In the darkest moments, Simpson admits she was tempted to give up. “As a parent, I knew I couldn’t allow that. I found a dogged determination and a passion that would not be shut down.”
When she gazed up from her own wounds and saw others’ suffering, she realized helping others required holding up for them the hope that helped her get through her most difficult days.
“Hope holder means coming alongside someone in an authentic and loving way, to bear witness to their grief or difficulty and allow them to have it without shame, and to hold onto hope for them when they are unable to see it for themselves,” she explains. “It’s … letting them know that it’s OK to grieve and … helping them to remember what hope looks and feels like when they are able to once again consider having it.”
As she embraced her role as a hope holder, Simpson opened herself to queries from parents whose children were struggling with mental health issues similar to those her children faced.

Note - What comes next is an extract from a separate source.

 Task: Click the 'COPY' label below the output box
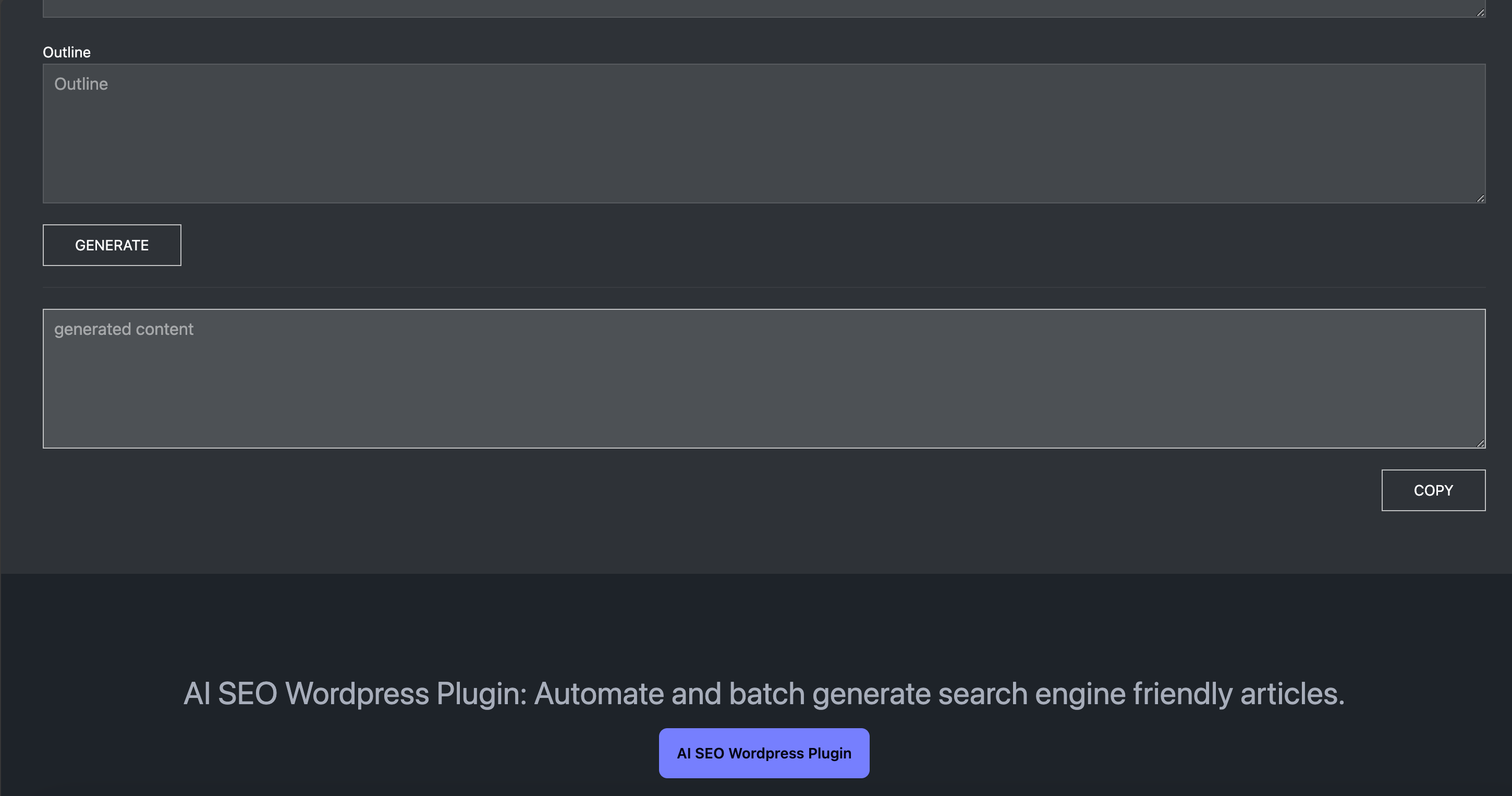click(x=1433, y=490)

“I spent hours on phone calls with people I’d never met. I blogged. I taught. I talked. I listened,” she says. “I realized our suffering could be redeemed.”
Simpson directed those in grief to resources she’d found useful and realized that her work wasn’t just helping others, it was also growing her own hope and interest in helping others.

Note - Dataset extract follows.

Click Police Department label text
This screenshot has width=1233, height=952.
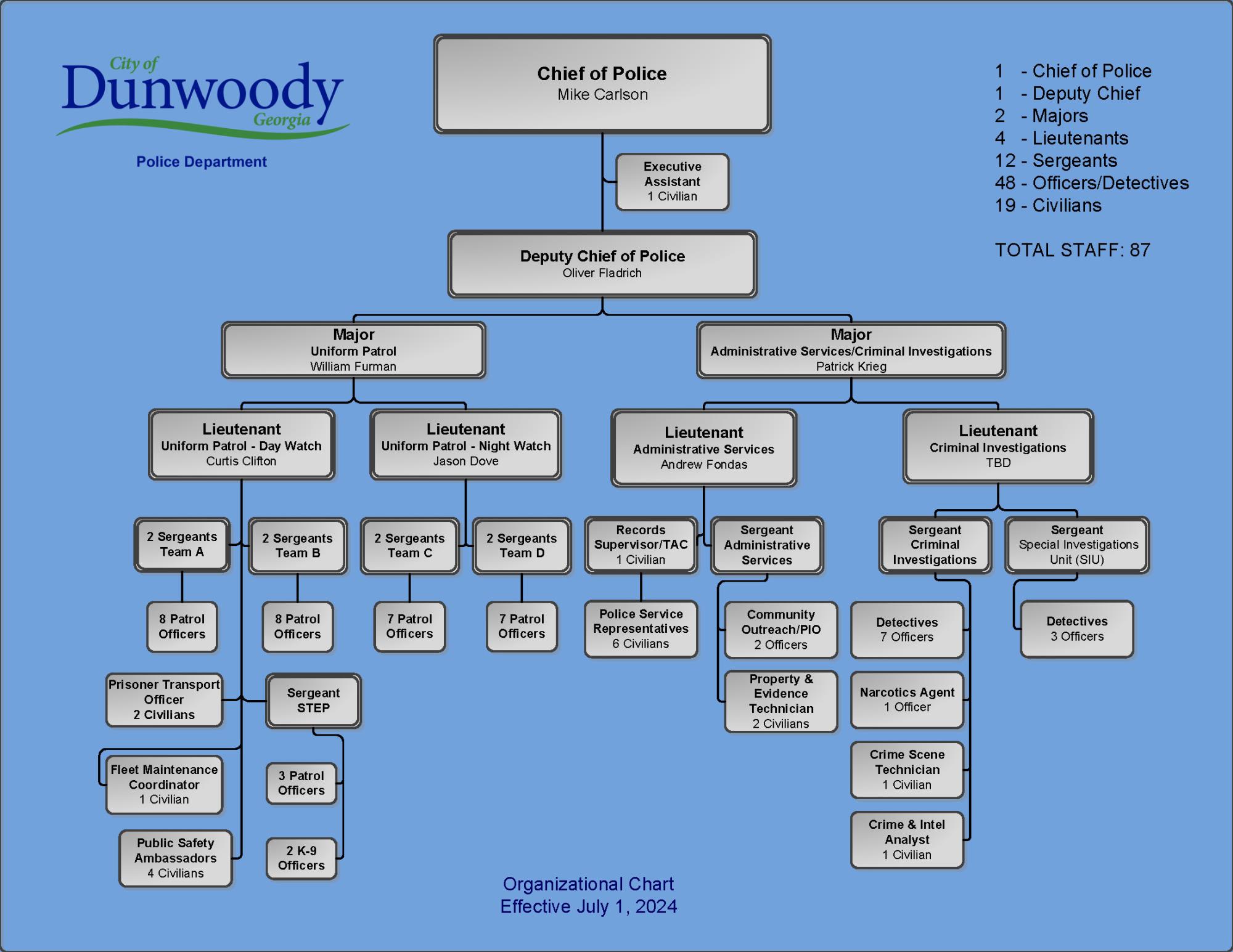tap(190, 160)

As she further considered the wisdom she had gained as a parent of children who had dealt with and survived suicidal ideations, Simpson began volunteering with the American Foundation for Suicide Prevention. She began to believe that she might be able to help others in distress in a professional capacity. But that meant she needed a college degree.
In fall 2016, Simpson – at the time a new grandmother – took her first step to earning that degree: boarding a light rail train bound for the Auraria Campus where she would study Human Services and Counseling at MSU Denver.
Over the next three years, her work, studies and the connections she made with others landed her respect, experience, a 4.0 GPA and accolades, not the least of which is the Spring 2019 Provost’s Award.
The day before graduation, Simpson turned 56, and in three weeks her granddaughter will turn three.
Simpson says she’d be honored if, when her granddaughter is older, “she thinks of hope when she thinks of me … hope of growth and new possibilities.”